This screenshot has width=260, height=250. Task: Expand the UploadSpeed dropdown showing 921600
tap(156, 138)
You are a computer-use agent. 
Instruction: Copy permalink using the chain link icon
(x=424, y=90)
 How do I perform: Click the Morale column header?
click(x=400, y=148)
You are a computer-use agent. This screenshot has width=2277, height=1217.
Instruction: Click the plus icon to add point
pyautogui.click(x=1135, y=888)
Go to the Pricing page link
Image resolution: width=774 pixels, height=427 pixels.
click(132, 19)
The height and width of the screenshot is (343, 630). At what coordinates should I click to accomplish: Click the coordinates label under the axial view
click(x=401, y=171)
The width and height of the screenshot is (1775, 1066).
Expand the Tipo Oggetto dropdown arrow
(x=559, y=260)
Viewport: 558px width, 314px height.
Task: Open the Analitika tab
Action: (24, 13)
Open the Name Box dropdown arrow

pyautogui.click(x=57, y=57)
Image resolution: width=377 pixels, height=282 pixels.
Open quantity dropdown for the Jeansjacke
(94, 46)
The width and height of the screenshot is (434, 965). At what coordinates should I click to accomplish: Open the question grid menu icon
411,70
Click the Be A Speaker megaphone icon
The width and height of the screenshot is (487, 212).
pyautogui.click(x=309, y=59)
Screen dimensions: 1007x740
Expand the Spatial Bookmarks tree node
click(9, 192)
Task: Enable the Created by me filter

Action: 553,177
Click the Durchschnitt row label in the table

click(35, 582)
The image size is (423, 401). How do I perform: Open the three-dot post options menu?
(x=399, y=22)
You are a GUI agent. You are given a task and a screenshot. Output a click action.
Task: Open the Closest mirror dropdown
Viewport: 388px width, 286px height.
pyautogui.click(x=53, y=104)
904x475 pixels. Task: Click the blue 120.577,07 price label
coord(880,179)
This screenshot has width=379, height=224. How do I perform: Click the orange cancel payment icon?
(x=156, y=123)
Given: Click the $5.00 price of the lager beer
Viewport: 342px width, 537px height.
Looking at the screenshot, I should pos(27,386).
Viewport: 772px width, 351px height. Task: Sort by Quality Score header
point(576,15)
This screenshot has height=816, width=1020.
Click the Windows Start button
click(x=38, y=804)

**Required work:** Stop after the line containing "The width and height of the screenshot is (1775, 1066).": print exactly the lines from the start of the entries above up to it, that line included.

**Response area:**
This screenshot has width=260, height=250. Task: Expand the UploadSpeed dropdown showing 921600
tap(156, 138)
You are a computer-use agent. 
Instruction: Copy permalink using the chain link icon
(x=424, y=90)
 How do I perform: Click the Morale column header?
click(x=400, y=148)
You are a computer-use agent. This screenshot has width=2277, height=1217.
Instruction: Click the plus icon to add point
pyautogui.click(x=1135, y=888)
Go to the Pricing page link
Image resolution: width=774 pixels, height=427 pixels.
click(132, 19)
The height and width of the screenshot is (343, 630). At what coordinates should I click to accomplish: Click the coordinates label under the axial view
click(x=401, y=171)
The width and height of the screenshot is (1775, 1066).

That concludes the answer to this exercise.